De toda forma, a principal mudança deve ocorrer na arquitetura do poder mundial e no resgate de sua função reguladora, de forma democrática, para quebrar a lógica cassino e o poder destrutivo da globalização puxada pelo livre mercado. Mudanças geopolíticas são visíveis e mais aceleradas neste contexto de crise, como se os velhos países dominantes econômica e militarmente já não tivessem o monopólio das soluções. O multilateralismo, de forma ainda capenga, volta a merecer atenção.
Mas o que esperar disto tudo? Tomemos o G-20, até aqui a principal novidade no enfrentamento da crise. Novidade? Ou apenas ampliação do G-8 para fazer o mesmo e deixar de forma, sem papel significativo no poder mundial, os outros mais de 170 países? O G-20 parece, definitivamente, feito para nada mudar e, acima de tudo, não mudar no modo de decidir e gerir o mundo. Trata-se de um clube fechado de governantes, pouco inclinado a ser público, a ser aberto às demandas da sociedade. As suas reuniões, até aqui, não foram tão repressivas como as do G-8, cada vez mais longe de gente e sob forte proteção policial. Mas, definitivamente, não tem o mínimo de transparência e democracia. O convite aos grandes executivos de conglomerados econômicos e financeiros privados não dá legitimidade democrática ao clube do G-20.
No entanto, seus debates e decisões podem nos afetar, e muito. Agora mesmo, a chancelar alemã Angela Merkel, está organizando, em Berlim, dias 19 e 20 de maio, uma conferência internacional exatamente sobre a regulação do mercado financeiro. Fora as autoridades financeiras, só executivos de grandes grupos são convidados para participar das discussões. Nenhuma abertura para as organizações da sociedade civil, como se este não fosse um assunto de extremo interesse e onde a emergente cidadania planetária vem acumulando uma enorme expertise, como é possível ver nas suas produções e eventos, como o Fórum Social Mundial.

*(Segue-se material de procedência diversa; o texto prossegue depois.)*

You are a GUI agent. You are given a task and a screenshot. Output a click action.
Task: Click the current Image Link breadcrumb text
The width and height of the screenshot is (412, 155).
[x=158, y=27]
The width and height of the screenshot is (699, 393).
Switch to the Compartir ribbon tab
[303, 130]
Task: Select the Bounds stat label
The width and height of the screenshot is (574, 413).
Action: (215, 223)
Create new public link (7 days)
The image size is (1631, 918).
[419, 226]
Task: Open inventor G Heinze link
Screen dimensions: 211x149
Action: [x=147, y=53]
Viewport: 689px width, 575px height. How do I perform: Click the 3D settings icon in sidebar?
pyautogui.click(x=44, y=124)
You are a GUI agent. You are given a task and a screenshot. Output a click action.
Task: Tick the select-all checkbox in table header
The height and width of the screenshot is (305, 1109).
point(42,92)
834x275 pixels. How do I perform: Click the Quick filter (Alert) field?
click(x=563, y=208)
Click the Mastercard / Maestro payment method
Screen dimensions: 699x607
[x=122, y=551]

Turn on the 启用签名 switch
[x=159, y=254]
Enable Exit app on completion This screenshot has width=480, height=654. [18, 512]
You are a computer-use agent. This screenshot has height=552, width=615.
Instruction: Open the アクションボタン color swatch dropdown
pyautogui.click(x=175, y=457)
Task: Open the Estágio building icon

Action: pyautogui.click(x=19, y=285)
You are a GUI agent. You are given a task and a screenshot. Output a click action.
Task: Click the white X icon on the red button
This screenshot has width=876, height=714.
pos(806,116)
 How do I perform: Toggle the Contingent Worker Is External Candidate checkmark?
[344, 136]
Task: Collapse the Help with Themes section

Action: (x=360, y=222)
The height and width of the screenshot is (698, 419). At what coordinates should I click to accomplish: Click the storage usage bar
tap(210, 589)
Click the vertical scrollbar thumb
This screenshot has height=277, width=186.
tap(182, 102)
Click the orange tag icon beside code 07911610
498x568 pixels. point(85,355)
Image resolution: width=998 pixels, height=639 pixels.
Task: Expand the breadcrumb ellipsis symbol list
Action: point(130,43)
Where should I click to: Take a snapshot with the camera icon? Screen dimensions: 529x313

A conferência em Berlim visa preparar a próxima cúpula do G-20 em Toronto, Canadá, em junho. Dado a sua composição e formato, nada de substantivo é de esperar em termos de taxação das transações financeiras mundiais e de enfrentamento dos paraísos fiscais, os tentáculos do “cassino global”. Enquanto isto, continuaremos sendo inundados por notícias sobre a necessidade do sacrifício das condições de vida na Grécia, Espanha, Portugal, Irlanda e até Inglaterra, para que os “mercados” se sintam mais confortáveis. Nos países do Grande Sul do mundo, já conhecemos o desastre. Ajuste estrutural para valer é o sistema como um todo que precisa, voltando a se preocupar com o bem estar e os direitos humanos fundamentais para todos os povos. Para começar, precisamos evitar de buscar solução lá donde não virão mesmo. A solidariedade entre os povos e a criação de movimentos cidadãos irresistíveis ainda é a principal força de empuxe para um outro mundo.
Cândido Grzybowski, sociólogo, é diretor do Instituto Brasileiro de Análises Sociais e Econômicas (Ibase).